### DATA FOR THE TASK ###

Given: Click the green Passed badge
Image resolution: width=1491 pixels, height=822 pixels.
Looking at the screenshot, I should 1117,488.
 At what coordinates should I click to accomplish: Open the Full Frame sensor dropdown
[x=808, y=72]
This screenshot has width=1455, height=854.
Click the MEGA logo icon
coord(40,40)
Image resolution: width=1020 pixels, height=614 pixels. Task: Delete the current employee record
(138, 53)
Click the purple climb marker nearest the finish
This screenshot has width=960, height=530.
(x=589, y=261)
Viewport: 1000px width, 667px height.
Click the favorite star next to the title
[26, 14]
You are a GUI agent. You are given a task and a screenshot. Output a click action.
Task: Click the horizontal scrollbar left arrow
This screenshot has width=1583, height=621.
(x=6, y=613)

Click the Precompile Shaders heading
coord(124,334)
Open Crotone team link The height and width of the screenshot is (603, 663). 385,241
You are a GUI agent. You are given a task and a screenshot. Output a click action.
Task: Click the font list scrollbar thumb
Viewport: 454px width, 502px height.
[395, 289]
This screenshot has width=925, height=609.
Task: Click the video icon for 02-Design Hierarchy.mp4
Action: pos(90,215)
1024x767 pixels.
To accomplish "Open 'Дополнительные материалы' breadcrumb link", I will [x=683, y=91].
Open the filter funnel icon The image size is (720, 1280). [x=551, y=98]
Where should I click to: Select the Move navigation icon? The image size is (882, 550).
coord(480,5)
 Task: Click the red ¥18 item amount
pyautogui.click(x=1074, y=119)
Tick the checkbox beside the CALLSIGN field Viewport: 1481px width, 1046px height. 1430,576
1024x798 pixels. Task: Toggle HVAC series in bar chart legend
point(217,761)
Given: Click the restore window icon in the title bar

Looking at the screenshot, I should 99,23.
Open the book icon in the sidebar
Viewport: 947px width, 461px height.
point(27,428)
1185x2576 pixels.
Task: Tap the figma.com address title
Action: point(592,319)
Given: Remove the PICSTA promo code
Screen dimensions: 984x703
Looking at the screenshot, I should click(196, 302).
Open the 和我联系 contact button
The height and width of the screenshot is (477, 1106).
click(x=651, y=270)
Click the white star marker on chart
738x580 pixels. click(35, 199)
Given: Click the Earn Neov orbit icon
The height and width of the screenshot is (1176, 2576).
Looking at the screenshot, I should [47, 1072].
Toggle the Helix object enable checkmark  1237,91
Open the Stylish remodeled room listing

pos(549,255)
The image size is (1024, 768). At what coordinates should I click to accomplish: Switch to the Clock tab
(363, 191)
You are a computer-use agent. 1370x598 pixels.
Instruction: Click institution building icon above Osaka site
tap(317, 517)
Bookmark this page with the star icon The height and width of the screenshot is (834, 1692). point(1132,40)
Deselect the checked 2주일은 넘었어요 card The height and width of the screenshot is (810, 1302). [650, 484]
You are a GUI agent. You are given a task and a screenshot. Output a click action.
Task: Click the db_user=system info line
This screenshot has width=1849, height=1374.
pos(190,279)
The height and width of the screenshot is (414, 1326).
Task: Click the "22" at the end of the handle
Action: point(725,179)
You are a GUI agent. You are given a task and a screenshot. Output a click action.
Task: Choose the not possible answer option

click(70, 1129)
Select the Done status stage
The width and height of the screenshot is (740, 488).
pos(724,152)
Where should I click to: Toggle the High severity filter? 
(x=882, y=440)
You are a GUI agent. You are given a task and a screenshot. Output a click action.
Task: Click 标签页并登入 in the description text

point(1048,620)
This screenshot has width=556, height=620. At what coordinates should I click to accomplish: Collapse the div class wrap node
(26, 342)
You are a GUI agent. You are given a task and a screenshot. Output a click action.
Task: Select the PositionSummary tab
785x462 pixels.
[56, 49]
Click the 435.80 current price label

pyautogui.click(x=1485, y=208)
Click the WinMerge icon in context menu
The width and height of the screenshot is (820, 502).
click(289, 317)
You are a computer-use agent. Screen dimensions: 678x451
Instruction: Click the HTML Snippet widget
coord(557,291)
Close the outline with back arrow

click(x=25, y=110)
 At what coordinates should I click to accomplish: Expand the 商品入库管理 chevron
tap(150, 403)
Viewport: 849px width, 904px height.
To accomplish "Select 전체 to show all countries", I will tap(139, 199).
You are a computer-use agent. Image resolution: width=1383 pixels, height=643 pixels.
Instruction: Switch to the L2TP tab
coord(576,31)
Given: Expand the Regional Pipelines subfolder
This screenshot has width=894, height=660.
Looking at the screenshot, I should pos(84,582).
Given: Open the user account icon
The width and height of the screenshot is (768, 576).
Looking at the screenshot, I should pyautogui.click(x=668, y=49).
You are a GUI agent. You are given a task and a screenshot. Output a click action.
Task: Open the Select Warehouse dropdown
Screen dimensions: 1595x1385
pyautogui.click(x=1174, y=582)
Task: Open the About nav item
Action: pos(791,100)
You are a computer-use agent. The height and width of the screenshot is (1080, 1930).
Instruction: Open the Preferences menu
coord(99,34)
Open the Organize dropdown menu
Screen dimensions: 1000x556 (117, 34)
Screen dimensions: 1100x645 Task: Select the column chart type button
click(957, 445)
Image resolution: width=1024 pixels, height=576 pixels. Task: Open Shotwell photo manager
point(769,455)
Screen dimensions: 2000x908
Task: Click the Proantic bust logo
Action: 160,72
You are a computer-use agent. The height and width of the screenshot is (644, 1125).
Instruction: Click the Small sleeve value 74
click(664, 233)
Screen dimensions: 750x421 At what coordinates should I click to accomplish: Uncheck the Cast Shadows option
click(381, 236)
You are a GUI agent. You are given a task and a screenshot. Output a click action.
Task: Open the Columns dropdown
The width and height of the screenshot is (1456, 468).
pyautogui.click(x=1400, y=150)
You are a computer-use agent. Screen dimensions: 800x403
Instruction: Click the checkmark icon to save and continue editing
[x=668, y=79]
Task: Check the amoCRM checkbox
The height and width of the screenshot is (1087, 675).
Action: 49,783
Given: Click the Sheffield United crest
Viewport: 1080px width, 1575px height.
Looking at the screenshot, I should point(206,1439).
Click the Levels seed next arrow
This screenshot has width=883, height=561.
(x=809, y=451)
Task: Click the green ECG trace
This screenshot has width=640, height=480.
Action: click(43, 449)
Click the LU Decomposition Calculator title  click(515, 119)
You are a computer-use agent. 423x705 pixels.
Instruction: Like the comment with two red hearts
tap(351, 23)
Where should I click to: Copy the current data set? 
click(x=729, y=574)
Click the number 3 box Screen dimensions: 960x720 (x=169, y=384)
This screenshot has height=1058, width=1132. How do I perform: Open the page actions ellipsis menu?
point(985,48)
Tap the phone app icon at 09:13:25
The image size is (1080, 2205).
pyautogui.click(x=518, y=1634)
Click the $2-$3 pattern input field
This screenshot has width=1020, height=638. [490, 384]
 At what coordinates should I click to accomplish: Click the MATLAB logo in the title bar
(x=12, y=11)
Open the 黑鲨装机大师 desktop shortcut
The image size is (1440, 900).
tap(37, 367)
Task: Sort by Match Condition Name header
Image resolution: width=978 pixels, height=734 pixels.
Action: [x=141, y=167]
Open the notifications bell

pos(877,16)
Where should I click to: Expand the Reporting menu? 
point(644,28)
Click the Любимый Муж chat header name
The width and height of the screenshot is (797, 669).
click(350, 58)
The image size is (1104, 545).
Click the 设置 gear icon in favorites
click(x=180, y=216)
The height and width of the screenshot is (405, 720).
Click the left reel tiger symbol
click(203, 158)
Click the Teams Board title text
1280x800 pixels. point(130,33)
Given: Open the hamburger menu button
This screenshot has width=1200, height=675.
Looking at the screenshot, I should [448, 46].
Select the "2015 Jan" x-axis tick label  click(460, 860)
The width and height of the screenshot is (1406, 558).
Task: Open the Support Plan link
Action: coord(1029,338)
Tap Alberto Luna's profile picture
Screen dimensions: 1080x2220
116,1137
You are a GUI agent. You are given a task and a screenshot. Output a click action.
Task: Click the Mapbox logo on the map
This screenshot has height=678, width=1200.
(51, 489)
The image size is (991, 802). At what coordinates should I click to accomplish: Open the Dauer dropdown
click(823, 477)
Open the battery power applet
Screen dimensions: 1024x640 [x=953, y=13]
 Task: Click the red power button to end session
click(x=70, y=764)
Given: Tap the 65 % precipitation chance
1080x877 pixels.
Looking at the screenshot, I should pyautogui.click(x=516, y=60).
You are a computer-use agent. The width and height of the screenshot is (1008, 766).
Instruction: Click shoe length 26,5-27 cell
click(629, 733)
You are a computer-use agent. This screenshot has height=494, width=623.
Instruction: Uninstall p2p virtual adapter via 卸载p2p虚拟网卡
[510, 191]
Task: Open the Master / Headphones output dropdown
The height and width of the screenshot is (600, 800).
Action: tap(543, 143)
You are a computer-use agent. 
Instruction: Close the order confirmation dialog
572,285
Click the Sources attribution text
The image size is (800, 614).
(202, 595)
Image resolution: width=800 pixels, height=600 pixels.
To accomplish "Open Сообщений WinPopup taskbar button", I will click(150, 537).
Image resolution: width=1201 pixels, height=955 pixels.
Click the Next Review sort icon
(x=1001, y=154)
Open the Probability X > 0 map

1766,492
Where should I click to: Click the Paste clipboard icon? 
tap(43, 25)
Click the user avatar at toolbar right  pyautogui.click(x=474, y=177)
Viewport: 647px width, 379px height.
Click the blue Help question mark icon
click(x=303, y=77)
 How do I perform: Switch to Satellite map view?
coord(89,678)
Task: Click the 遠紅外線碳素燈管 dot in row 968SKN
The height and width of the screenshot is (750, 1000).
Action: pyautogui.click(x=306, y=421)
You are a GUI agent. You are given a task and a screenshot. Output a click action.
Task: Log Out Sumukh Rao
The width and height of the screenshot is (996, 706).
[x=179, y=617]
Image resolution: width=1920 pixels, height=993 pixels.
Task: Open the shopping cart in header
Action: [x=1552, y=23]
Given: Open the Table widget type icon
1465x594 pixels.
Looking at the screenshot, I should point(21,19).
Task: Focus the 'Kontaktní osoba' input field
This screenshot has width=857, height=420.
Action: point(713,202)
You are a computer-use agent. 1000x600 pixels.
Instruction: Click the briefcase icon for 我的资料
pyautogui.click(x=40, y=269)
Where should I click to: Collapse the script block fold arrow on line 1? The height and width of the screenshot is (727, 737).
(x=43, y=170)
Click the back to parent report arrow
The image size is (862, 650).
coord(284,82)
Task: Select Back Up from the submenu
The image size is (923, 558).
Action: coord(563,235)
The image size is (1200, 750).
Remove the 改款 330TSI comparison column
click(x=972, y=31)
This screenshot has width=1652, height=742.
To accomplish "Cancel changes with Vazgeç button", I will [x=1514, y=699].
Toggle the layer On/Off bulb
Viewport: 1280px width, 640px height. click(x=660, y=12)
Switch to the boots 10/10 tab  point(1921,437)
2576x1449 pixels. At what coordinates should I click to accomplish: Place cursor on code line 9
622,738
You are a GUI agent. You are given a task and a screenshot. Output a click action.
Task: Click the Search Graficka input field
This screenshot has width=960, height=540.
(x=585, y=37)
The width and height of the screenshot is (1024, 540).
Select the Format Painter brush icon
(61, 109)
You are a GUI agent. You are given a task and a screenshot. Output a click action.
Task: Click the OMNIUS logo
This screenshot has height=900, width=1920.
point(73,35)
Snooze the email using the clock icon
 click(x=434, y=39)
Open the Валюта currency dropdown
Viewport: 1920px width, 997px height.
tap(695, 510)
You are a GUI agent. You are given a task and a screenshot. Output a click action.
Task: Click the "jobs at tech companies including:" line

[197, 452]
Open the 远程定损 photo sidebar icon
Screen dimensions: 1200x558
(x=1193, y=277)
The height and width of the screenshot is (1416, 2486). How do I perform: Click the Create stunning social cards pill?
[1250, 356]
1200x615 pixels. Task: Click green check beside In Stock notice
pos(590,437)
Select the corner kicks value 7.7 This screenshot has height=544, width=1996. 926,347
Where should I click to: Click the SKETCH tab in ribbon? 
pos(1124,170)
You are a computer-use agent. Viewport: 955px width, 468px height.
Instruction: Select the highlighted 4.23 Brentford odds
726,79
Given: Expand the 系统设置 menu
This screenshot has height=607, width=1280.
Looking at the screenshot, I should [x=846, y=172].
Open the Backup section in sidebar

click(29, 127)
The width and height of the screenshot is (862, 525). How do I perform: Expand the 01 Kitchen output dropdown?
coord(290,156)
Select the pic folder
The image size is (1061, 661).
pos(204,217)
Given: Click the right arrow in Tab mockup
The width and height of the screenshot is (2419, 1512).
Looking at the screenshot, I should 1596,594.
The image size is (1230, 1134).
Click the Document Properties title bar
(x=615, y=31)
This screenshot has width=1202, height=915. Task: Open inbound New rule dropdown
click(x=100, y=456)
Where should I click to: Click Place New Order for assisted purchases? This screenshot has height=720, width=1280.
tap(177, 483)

###

* _AIM OF THE TASK_
In which lines of the material above does the string "checkbox" occur? Copy them all.

* _FINISHED EXERCISE_
Tick the checkbox beside the CALLSIGN field Viewport: 1481px width, 1046px height. 1430,576
Task: Check the amoCRM checkbox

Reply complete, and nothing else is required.